At both the state and federal level, much of the coronavirus policy response has focused on deregulatory efforts to assist the effort of frontline health care workers. Lawmakers and state leaders around the country have relaxed regulations on things like certificate of need laws, medical licensure laws, and scope of practice laws.
Yesterday, the Centers for Medicare and Medicaid Services (CMS) announced significant regulatory changes that will provide massive flexibility to the health care system as they face unprecedented challenges in caring for patients during this time. A CMS article details the changes in the following four areas which I summarize below:
- Increase in Hospital Capacity – Typically, under CMS rules, a hospital must provide services in its facility. However, under the new rule change, hospitals may now transfer patients to alternate locations such as ambulatory surgery centers, rehabilitation hospitals, hotels, and dormitories and still bill Medicare as if the service was provided in a hospital. The new rule will also allow ambulatory surgery centers to contract with local health care systems to provide care for patients and bill CMS as a hospital. CMS hopes these sites will help to care for patients who need care other than that related to the coronavirus. Also, CMS gives additional guidance for how hospitals and emergency departments can set up testing sites on- and off-campus. Specifically, in Medicare, lab technicians could travel to a patient’s home to collect a test.

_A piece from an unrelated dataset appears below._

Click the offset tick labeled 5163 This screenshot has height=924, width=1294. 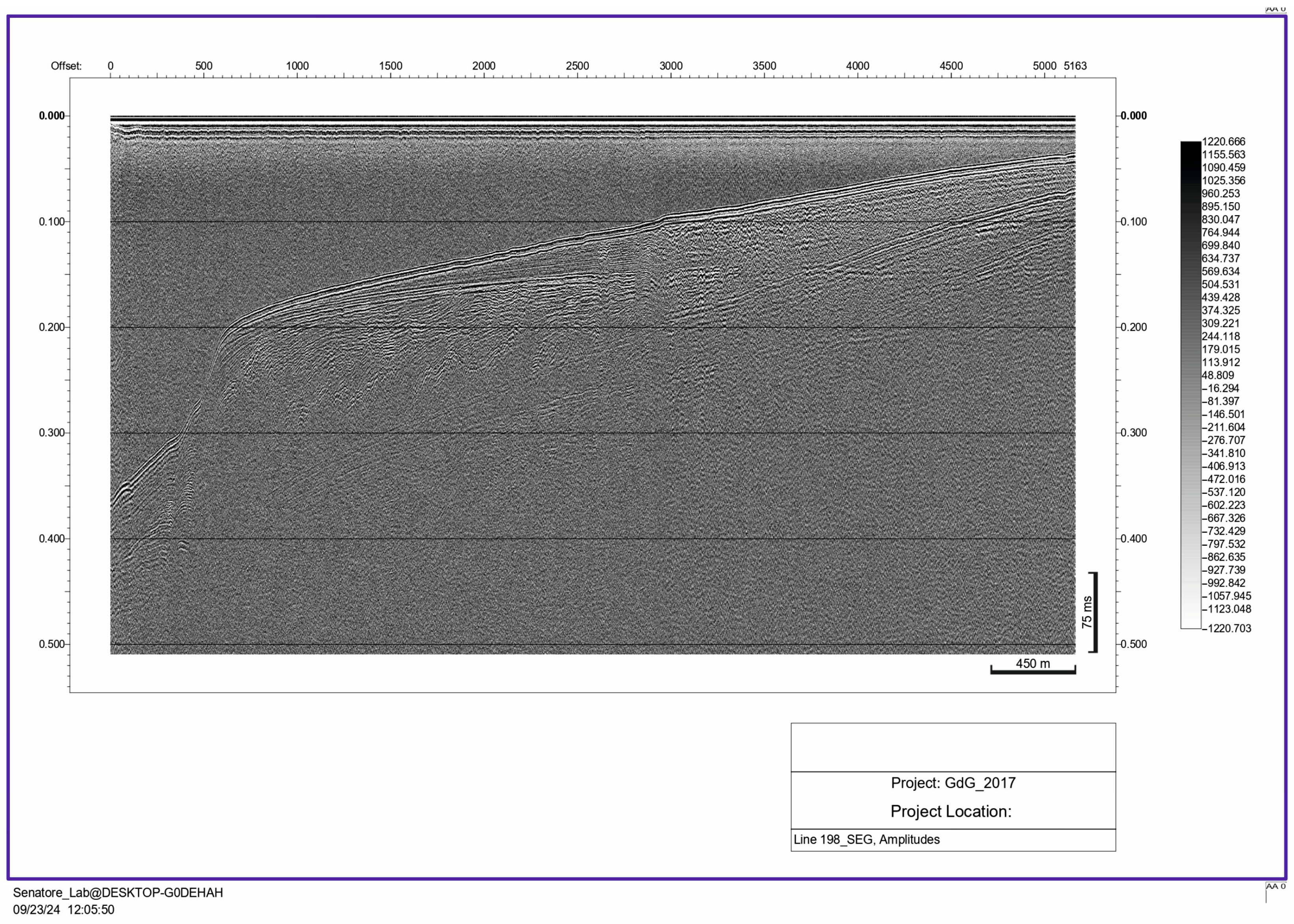click(x=1076, y=66)
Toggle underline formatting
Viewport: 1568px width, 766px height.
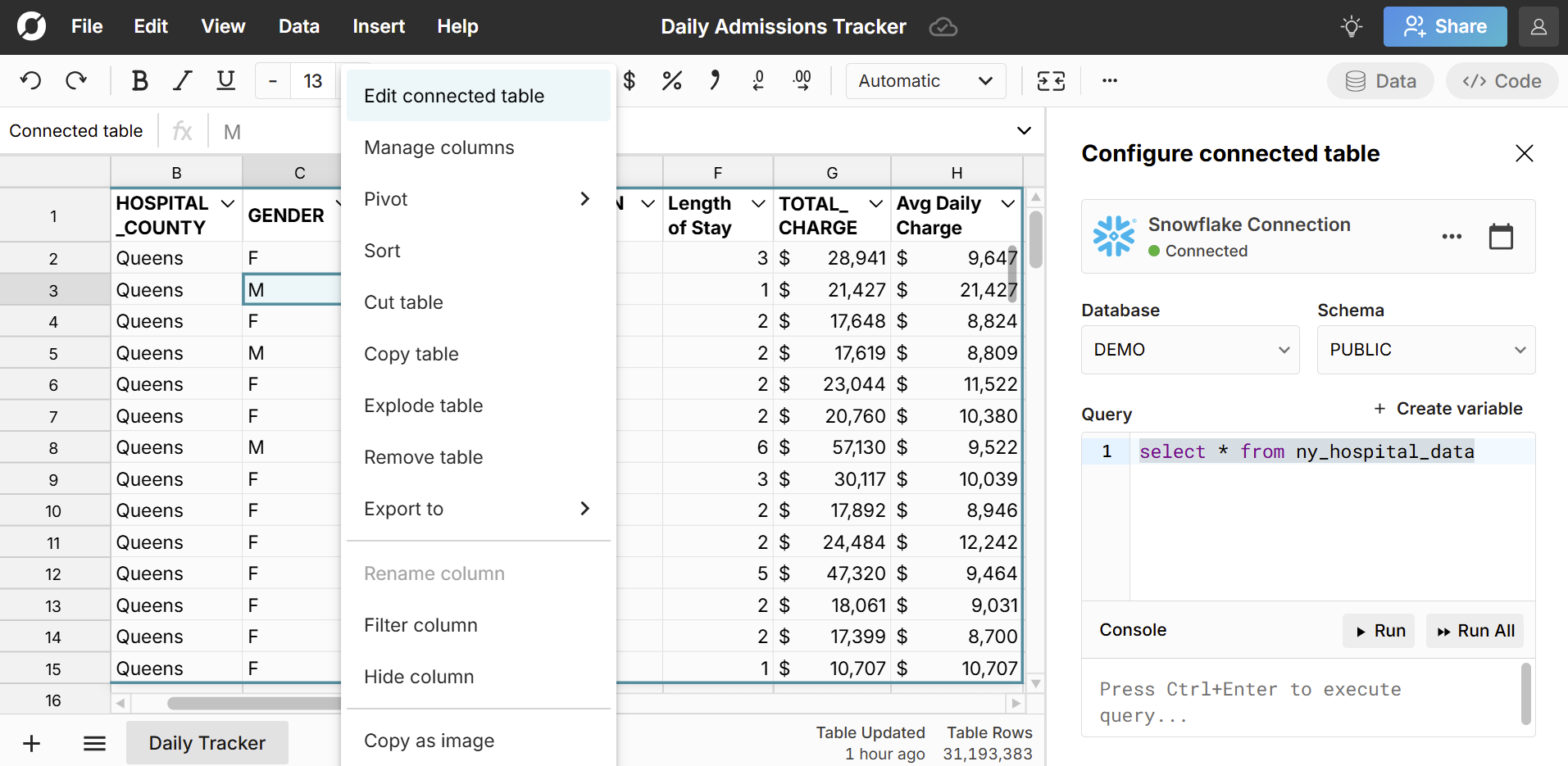pos(225,80)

- Expanding the Health Care Workforce – to expand the health care workforce, CMS is making the following changes:
- Making it easier for hospitals to provide benefits to medical staff, such as multiple meals a day, laundry service, or child care services.
- Making it easier for providers to enroll in Medicare
- Allowing medical residents to provide services under the direction of a teaching physician
- Permitting a more extensive use of verbal, instead of written, orders by hospital doctors
- Waiving requirements for nurses to conduct visits to home health and hospice care
- Reducing Paperwork – CMS is temporarily suspending paperwork requirements to give physicians more time with patients. In addition, CMS will stop requesting certain oversight documents from providers and reduce audits in Medicare Advantage and other Medicare plans.
- Further Promoting Telehealth in Medicare – CMS is now paying for an additional 80 services that can be provided via telehealth. This includes increasing the number of services that will be paid for by Medicare and increasing the number of facilities that can provide services and bill Medicare. It also eliminates many of the regulations that require patients to have an established relationship with a doctor before seeking telemedicine services.
CMS is building on its current deregulatory mission to help the frontline health care workers as well as increase the options patients have to seek care while following social distancing guidelines.